2. Cooling system according to claim 1, wherein the temperature switch is a
two-position switch having an upper switching point in a range of from
55.degree. C. to 75.degree. C., and having a lower switching point of
minimally 5.degree. C. and maximally 50.degree. C. below the upper
switching point.
3. Cooling system according to claim 2, wherein said upper switching point
is at approximately 65.degree.
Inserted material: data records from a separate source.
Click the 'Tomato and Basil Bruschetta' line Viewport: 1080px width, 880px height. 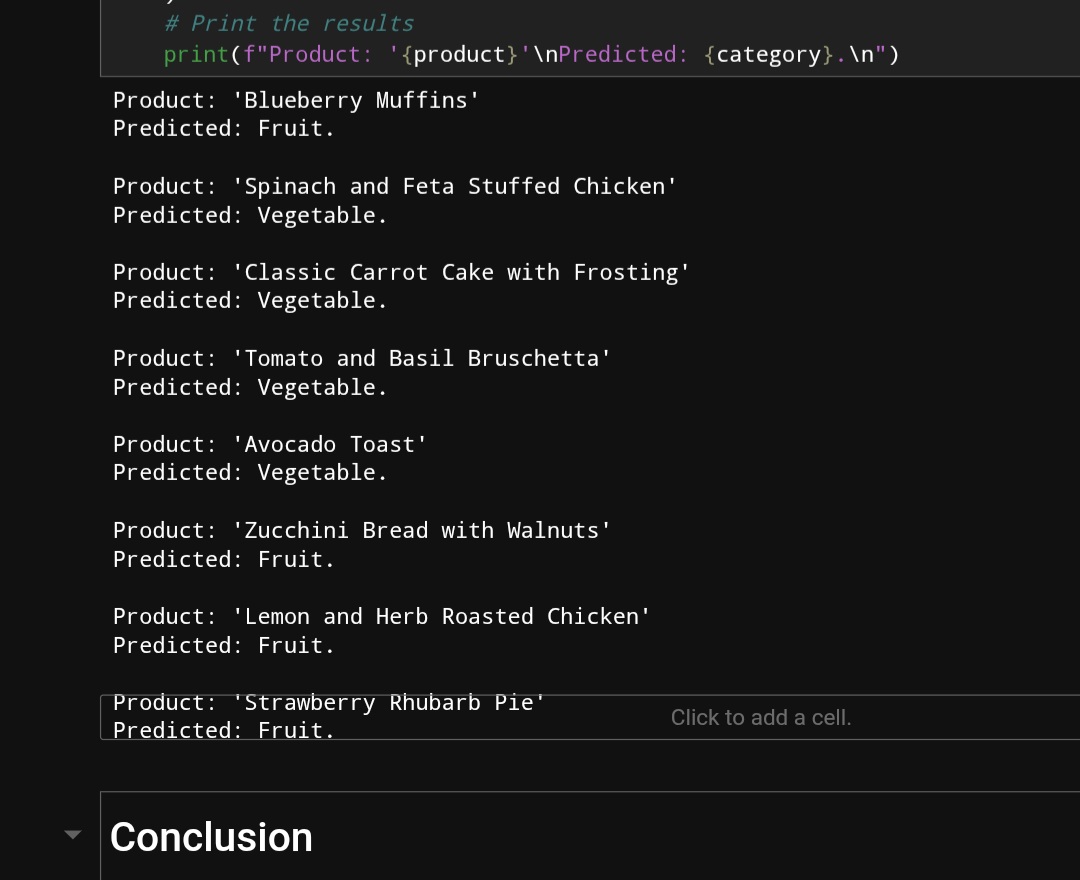[x=361, y=358]
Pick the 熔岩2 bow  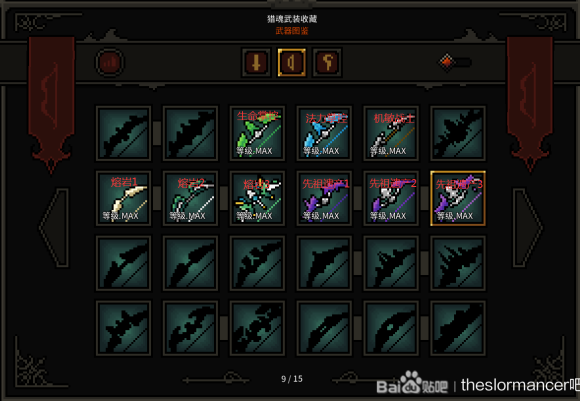click(x=190, y=198)
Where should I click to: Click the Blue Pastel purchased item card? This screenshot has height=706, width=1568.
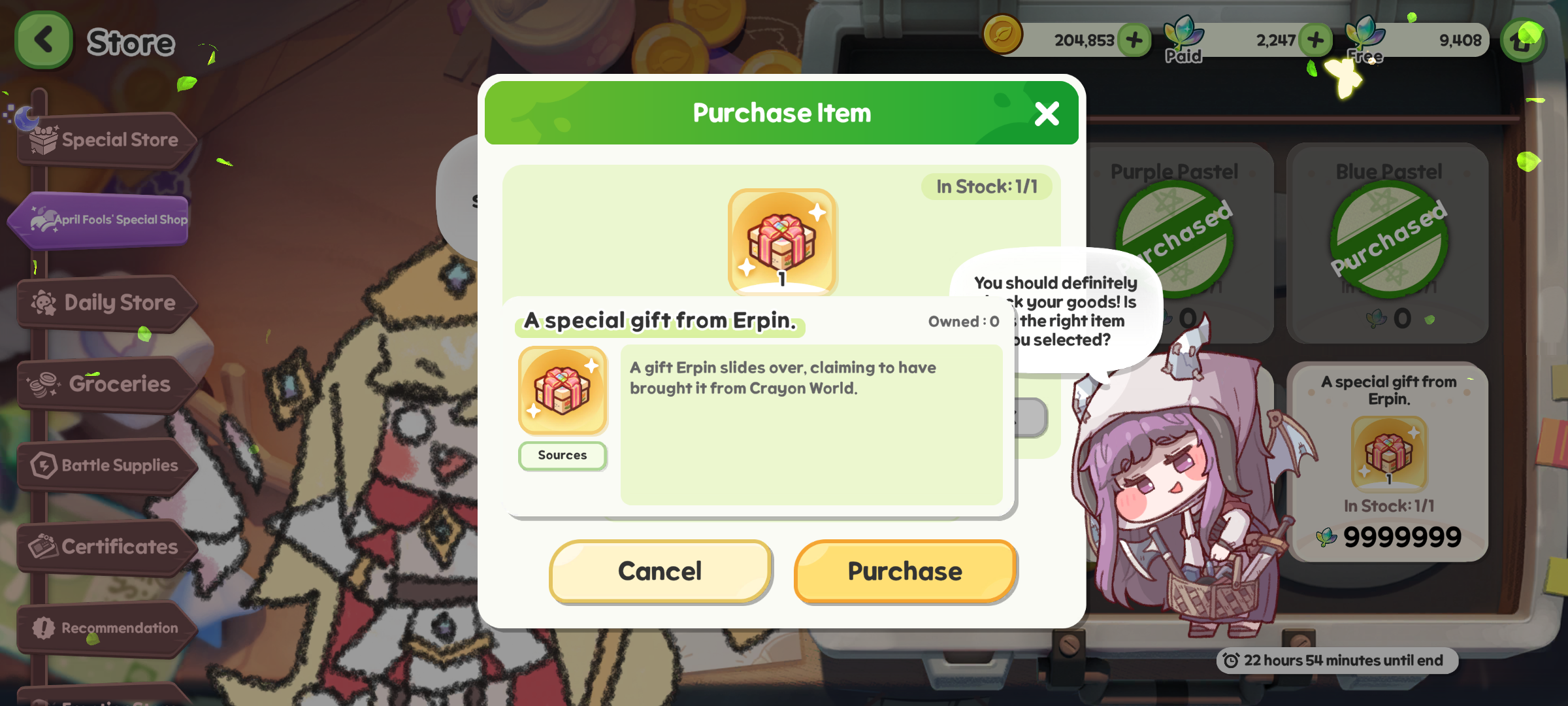click(x=1388, y=243)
C.
4. Cooling system for an internal-combustion engine of a motor vehicle,
comprising:
a radiator having a radiator outlet;
a thermostatic valve coupled to the radiator by means of which the
temperature of the coolant is controlled in a warm-up operation, a mixed
operation and a radiator operation, the thermostatic valve containing an
expansion element which is electrically heated for reducing the coolant
temperature by increasing an opening of the thermostatic valve;
wherein the thermostatic valve containing the expansion element is designed
such that the coolant temperature is controlled without any heating of the
expansion element in said mixed operation to an upper operating limit
temperature; and
a temperature switch coupled to the expansion element of the thermostatic
valve, said temperature switch being switchable to directly electrically
heat the expansion element as required in order to shift the method of
operation of the cooling system toward the radiator operation as a
function of the coolant temperature detected at the or near the radiator
outlet which approximates a load of the engine.
Description
BACKGROUND AND SUMMARY OF THE INVENTION
This invention relates to a cooling system for an internal-combustion
engine of a motor vehicle comprising a radiator and a thermostatic valve
by means of which the temperature of the coolant can be controlled in a
warm-up operation, a mixed operation and a radiator operation, the
thermostatic valve containing an expansion element which can be
electrically heated for reducing the coolant temperature.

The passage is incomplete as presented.